Export IR as JSON from the CLI:

```bash
cargo install impactsense-parser
impactsense-parser /path/to/repo --output-json project_ir.json
```

### Cargo features

| Feature | Default | Description |
|---------|---------|-------------|
| `neo4j` | yes | Neo4j persistence (`--push-to-neo4j`, webhook) |
| `compressor` | no | Reserved for RedCompressor integration |

---

## Cursor MCP setup

One install gives you both the CLI and the MCP server:

```bash
cargo install impactsense-parser
```

Binaries are placed in `~/.cargo/bin/`:

- `impactsense-parser` — CLI
- `impactsense-mcp` — MCP server for Cursor

Create `.cursor/mcp.json` in your project:

```json
{
  "mcpServers": {
    "impactsense": {
      "command": "/Users/YOUR_USER/.cargo/bin/impactsense-mcp",
      "args": ["--root", "${workspaceFolder}"]
    }
  }
}
```

Replace `YOUR_USER` with your username, or run `which impactsense-mcp` after install to get the exact path.

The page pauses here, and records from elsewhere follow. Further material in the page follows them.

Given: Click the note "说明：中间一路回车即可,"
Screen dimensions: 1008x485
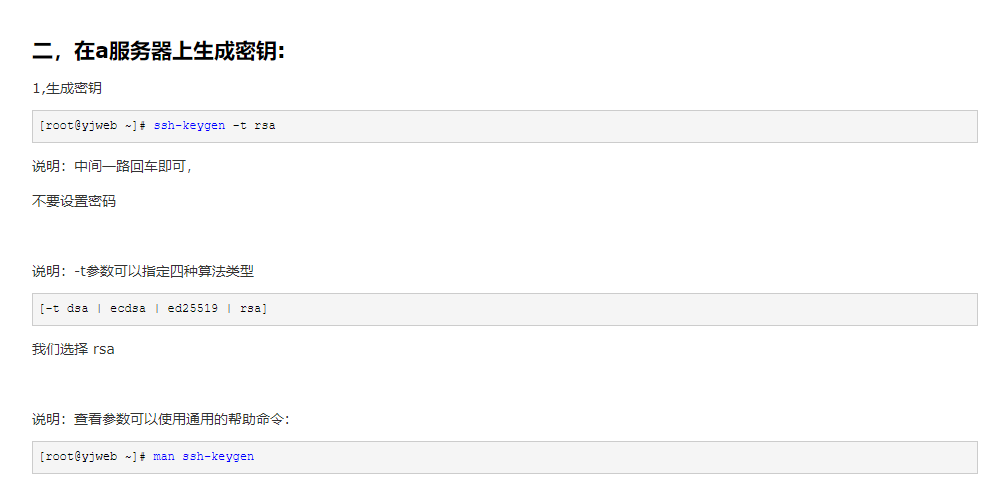Looking at the screenshot, I should 112,165.
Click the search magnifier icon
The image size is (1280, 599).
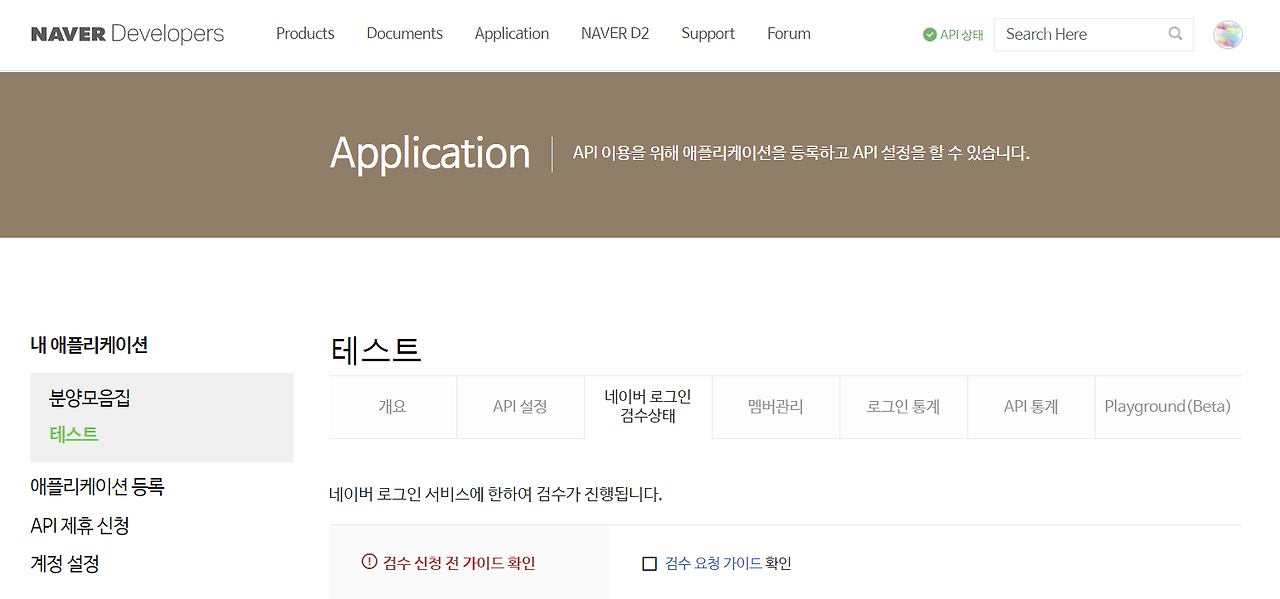(x=1174, y=33)
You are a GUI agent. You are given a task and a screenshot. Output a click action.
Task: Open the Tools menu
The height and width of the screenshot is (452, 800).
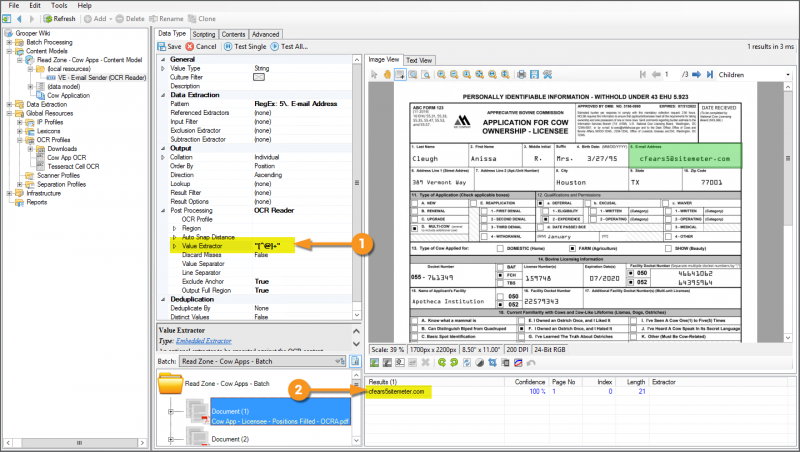coord(59,6)
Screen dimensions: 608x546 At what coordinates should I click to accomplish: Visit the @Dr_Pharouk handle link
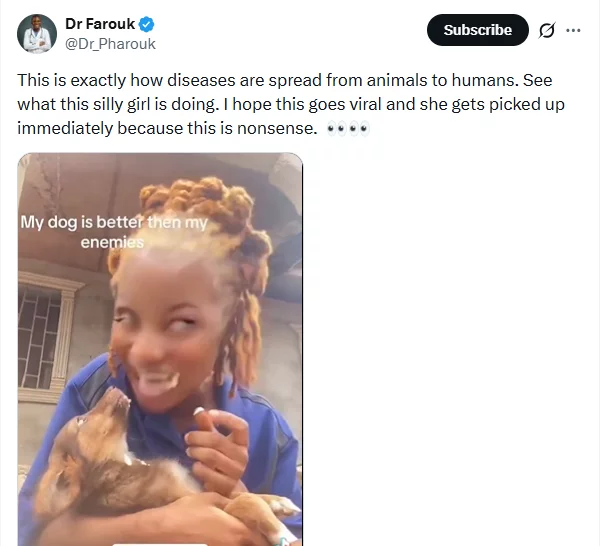point(111,43)
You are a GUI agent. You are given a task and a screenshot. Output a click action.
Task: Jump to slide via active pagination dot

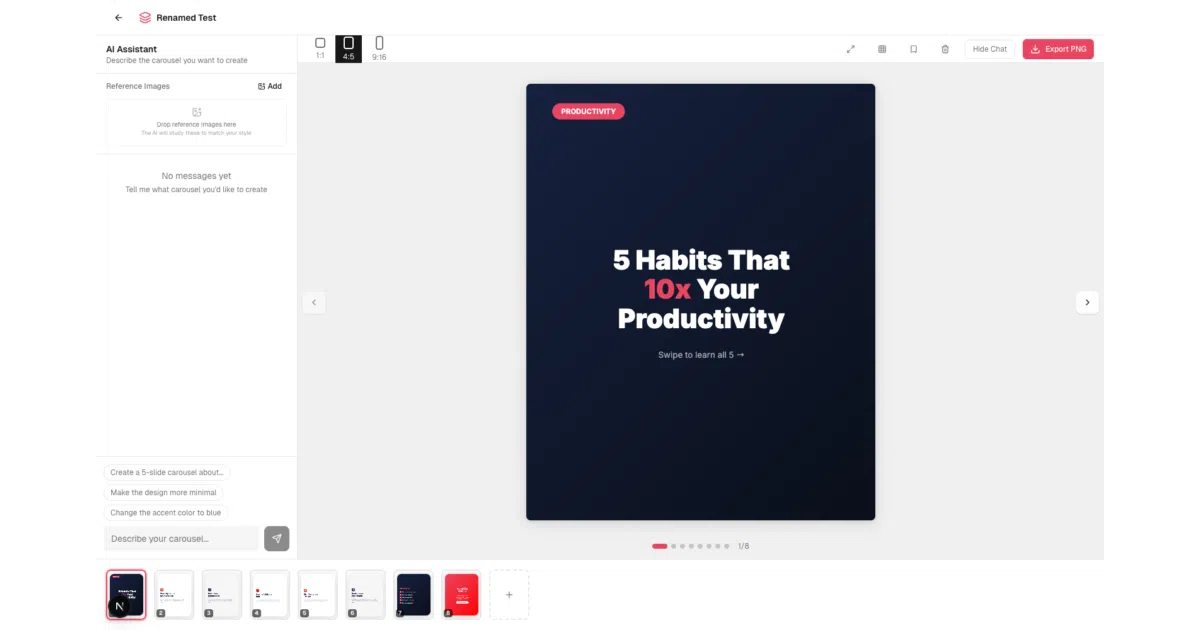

Restart Cursor. The server parses your open workspace once at startup, then keeps the graph updated as you edit files.

### MCP tools

| Tool | Description |
|------|-------------|
| `find_symbol` | Search by name or FQN substring |
| `callers` / `callees` | Direct call graph neighbors |
| `file_dependencies` | Import/file deps for a path |
| `symbols_in_file` | Declared symbols in one file |
| `impact_analysis` | Transitive callers (bounded depth) |
| `graph_stats` | Node/edge counts |

The graph lives in MCP process memory. Restart MCP/Cursor to re-bootstrap after large branch switches.